"Что у тебя за дело, юноша?" - неприветливо вопросил седовласый длиннобородый человек, могучее сложение которого выдавало бывалого воина. "Мое имя… Дарион", - прохрипел юный Могрейн, благо молот - оружие паладинов Света - несколько смущал его, благо оказывал немалое давление на шею. - "Дарион Могрейн, сир. Я пришел, чтобы просить тебя о помощи".
"Младшенький Александроса?" - во взгляде Тириона приязни ничуть не прибавилось. - "Я ничем не могу помочь тебе. Шел бы ты своей дорогой". "Свет ниспослал мне видение", - объяснил Дарион, когда бывший паладин счел возможным отвести молот в сторону. - "Он открыл, что ты можешь помочь мне… или, по краймей мере, дать мудрый совет!" "Значит, Свет указал тебе неверный путь", - с горечью молвил Тирион. - "Я - отверженный, изгой. Советую тебе уйти… и искать помощи в ином месте".
"Дело касается души моего отца!" - воскликнул Дарион. - "Может, ты и отверженный, изгой. Но ты - единственный, к кому я еще могу обратиться за помощью". "Души отца, говоришь?" - нахмурился Тирион. - "Александрос был олицетворением чистоты Света. Не могу представить, чтобы душе его что-то угрожало… Ладно, я выслушаю тебя. Ради твоего отца. Проходи".
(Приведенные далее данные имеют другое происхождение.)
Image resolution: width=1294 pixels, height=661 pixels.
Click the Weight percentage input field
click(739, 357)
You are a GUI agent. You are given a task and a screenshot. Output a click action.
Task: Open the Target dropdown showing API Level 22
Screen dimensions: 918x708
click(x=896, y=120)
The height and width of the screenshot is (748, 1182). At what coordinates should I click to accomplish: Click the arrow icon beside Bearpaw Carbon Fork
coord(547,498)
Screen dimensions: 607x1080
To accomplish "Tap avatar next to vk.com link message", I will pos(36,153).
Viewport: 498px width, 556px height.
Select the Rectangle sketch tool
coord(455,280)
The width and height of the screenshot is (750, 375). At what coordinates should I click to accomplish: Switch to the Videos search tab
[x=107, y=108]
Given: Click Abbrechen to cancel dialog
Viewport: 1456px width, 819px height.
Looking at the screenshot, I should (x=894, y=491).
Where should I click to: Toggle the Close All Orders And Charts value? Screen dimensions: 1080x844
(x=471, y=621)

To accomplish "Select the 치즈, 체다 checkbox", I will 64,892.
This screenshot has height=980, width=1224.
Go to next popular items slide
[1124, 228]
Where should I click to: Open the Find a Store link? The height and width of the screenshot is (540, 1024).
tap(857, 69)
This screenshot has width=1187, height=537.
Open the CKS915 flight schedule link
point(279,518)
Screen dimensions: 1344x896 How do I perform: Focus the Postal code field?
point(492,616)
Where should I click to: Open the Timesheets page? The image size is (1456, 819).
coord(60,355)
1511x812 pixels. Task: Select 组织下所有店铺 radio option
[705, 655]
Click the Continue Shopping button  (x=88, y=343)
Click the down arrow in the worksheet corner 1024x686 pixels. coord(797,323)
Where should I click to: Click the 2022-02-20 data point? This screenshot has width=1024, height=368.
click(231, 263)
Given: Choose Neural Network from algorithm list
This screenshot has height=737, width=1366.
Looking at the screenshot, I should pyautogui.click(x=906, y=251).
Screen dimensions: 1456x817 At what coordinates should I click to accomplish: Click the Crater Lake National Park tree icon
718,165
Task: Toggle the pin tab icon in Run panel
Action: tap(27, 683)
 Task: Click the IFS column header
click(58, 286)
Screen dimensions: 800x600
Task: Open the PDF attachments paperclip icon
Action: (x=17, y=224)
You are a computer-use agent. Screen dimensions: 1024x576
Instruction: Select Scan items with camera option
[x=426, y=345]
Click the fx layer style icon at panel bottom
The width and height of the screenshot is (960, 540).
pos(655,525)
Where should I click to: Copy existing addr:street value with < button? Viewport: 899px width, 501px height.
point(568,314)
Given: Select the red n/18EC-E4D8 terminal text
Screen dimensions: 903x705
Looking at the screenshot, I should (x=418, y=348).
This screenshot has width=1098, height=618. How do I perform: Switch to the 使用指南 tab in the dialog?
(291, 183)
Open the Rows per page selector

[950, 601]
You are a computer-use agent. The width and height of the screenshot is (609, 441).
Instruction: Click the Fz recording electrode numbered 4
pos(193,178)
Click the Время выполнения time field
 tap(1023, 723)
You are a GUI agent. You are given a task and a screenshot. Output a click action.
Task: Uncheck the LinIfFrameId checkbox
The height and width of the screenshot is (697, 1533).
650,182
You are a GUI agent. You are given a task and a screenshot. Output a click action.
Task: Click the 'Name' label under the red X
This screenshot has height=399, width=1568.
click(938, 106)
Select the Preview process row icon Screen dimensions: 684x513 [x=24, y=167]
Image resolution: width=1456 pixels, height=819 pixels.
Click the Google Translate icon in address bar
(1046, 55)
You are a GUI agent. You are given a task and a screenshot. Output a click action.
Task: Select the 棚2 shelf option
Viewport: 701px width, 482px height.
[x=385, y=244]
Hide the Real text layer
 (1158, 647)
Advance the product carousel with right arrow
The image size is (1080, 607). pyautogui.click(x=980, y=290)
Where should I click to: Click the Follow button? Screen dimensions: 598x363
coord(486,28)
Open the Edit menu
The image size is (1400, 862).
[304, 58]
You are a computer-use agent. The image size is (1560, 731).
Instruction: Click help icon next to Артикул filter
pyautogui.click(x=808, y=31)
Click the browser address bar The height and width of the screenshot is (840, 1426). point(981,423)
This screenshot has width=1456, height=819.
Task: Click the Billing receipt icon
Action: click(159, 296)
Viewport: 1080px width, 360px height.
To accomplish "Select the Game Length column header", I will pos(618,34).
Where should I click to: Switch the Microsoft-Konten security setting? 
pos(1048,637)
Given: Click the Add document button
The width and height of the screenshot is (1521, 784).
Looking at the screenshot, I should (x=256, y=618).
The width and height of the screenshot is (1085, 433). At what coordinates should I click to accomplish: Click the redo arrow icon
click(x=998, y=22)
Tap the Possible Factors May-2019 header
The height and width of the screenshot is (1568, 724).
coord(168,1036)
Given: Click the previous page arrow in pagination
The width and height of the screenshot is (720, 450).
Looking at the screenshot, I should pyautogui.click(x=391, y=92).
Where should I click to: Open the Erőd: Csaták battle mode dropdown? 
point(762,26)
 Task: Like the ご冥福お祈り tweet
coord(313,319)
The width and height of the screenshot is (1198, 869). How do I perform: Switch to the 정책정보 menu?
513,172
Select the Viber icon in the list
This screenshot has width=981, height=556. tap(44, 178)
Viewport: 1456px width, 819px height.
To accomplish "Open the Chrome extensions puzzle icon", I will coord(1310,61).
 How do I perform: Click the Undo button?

…Позже, внимательно выслушав рассказ юного Дариона, Тирион надолго замолчал, погрузившись в раздумья. "Твой рассказ меня встревожил, и это еще мягко сказано", - изрек он наконец. - "Если дух Александроса и меч связаны, как ты утверждаешь… Когда я был судим - лишен ранга и положения в обществе, - то боялся, что Свет оставит меня. Но Свету нет дела до людских судилищ".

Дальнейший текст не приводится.